Abstract
A wealth of evidence suggests that the visual system can compress redundant information into ensemble representations. These representations are derived efficiently and across multiple visual domains (e.g., average orientation, average faces). An unresolved question is whether ensemble representations are computed in a separate visual processing stream from individual object representations. We examine this question using an individual differences approach, assessing the relationship between single item representations and average representations. Observers viewed sets of four faces varying subtly in identity. On individual trials, a box surrounded one of the faces, indicating the single target they should encode. On ensemble trials, a box surrounded the whole set, and observers had to encode the average of all the faces.
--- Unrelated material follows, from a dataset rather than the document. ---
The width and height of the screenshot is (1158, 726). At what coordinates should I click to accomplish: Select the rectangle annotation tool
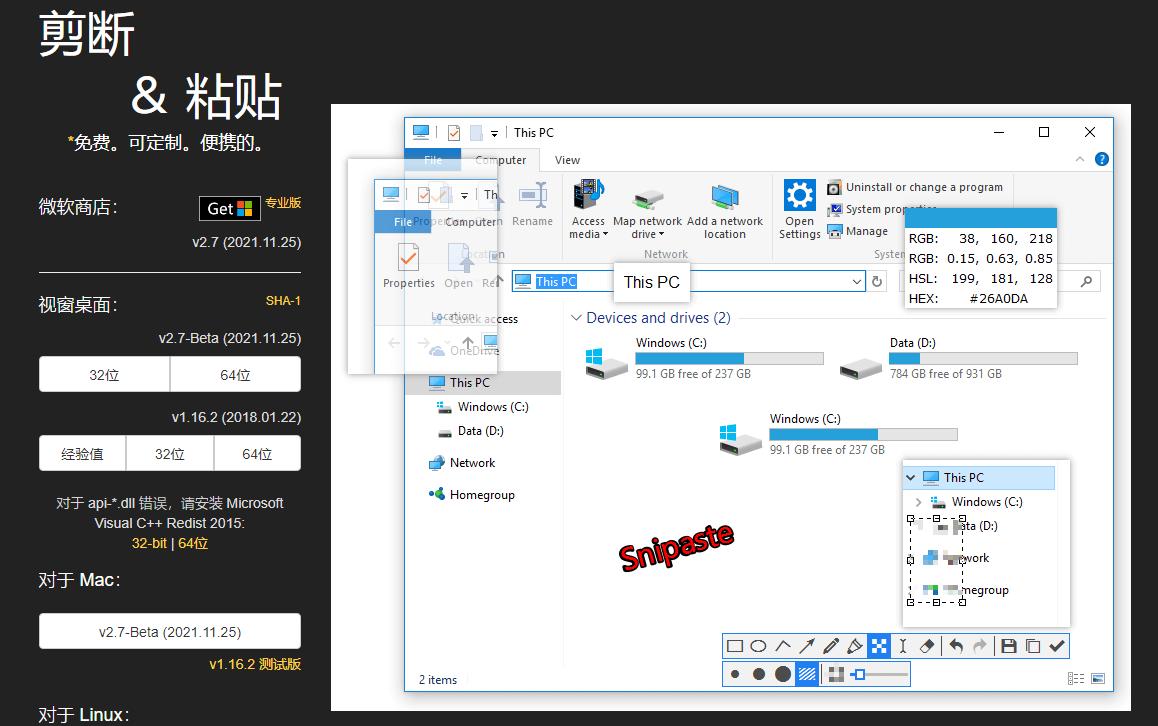[x=735, y=645]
Using continuous report, observers then adjusted a test face to match what they had just encoded: either a single face from the set or the average face of the set. Individual item precision and ensemble representation precision were assessed using average error (i.e., how far an observer’s response was from the actual correct answer, on average) – the smaller the error the more precise the representation. Because we were interested in individual differences, each participant received identical trials (i.e., same displays in the same order), so that differences across individuals cannot be explained by display differences. Our measures were highly reliable, as indicated by Cronbach’s alpha (individual r=.76; ensemble r=.64). Moreover, the correlation between individual and average face representations was strong (r=.72), approaching the maximum possible given the reliability of our measures. These results suggest that average face representations are computed over individual face representations and are therefore limited in large part by factors influencing individual face perception. While future work must account for general factors that drive these correlations, the current work lays a framework for understanding the mechanisms supporting ensemble processing.
Meeting abstract presented at VSS 2013